Common Thread, which also operates a web store, has carried the line for two years and it’s won over regulars, Clymer added.
“Our clients are obsessed with the design, versatility and quality,” Clymer said. “What really sets Gorjana apart is the ability to be so innovative, while offering a price point that allows so many women to enjoy her pieces and build their collection over the years.”
Maintaining wholesale distribution in over 1,000 retailers’ stores such as Nordstrom, Neiman Marcus and Bloomingdale’s keeps the revenue diverse.
“We look at what we consider could be the jewelry version of [designer glasses retailer] Warby Parker,” Reidel said. “Warby Parker’s done a fantastic job at creating an experience. We’re giving someone the experience of having $300, $500 jewelry for $100. Warby Parker just opened their 110th store. I don’t know if that’s on the horizon for us, but I think that we’re just going to keep opening stores as long as we see great opportunities.”
Unlike the eyewear firm, which is venture backed with a reported $1.7 billion valuation, Gorjana maintains its independence as a private company owned by the couple who started the business knocking on the doors of individual retailers and selling at trade shows.
Next Steps?
That’s not to say investment banks and private equity firms haven’t come knocking. They have. The Reidels just aren’t in any rush to bag a bunch of money just to hit numbers.

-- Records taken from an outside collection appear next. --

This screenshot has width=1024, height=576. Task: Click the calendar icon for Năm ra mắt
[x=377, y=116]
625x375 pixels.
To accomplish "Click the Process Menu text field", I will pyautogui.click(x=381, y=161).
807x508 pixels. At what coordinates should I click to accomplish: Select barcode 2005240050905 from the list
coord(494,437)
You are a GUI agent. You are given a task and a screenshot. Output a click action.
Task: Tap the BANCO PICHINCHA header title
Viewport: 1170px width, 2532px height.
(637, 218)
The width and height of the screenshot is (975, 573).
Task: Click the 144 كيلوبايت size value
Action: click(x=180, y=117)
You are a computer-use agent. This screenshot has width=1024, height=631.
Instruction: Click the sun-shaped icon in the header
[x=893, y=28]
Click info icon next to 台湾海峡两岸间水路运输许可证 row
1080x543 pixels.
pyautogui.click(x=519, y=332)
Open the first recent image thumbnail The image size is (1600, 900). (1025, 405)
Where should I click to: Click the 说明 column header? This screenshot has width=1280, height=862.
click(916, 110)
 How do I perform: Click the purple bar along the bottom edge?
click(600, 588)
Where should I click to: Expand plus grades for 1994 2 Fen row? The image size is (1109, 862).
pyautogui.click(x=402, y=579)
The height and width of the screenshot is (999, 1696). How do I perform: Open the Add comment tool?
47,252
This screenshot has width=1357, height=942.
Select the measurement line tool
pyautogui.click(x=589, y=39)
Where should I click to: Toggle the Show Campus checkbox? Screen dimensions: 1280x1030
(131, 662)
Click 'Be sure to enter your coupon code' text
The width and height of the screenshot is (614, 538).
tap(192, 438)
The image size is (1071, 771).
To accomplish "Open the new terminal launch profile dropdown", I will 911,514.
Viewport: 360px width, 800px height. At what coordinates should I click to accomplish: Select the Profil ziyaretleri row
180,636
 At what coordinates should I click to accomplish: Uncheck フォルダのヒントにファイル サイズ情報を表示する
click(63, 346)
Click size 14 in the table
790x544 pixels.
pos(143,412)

“To continue to do it privately, it’s more challenging, but this is the thing, too: You have to grow smarter when you don’t take private equity money from somebody,” Reidel said.
“You have to say ‘no’ more than you have to say ‘yes’ because your margin of error—you don’t really have one. For us, we’ve continued to fund it.
“I think at some point it will make sense and I think it will be less about partnering with someone on a monetary perspective and more from a strategic perspective. If I find I’m having to explain to somebody our business and I have to explain retail, then it doesn’t really go anywhere,” he said.
“We like what we do. I’m not getting up and going, ‘Oh my gosh. I wish I was doing something else.’ We’ve put in 15 years. This is supposed to be the fun part.”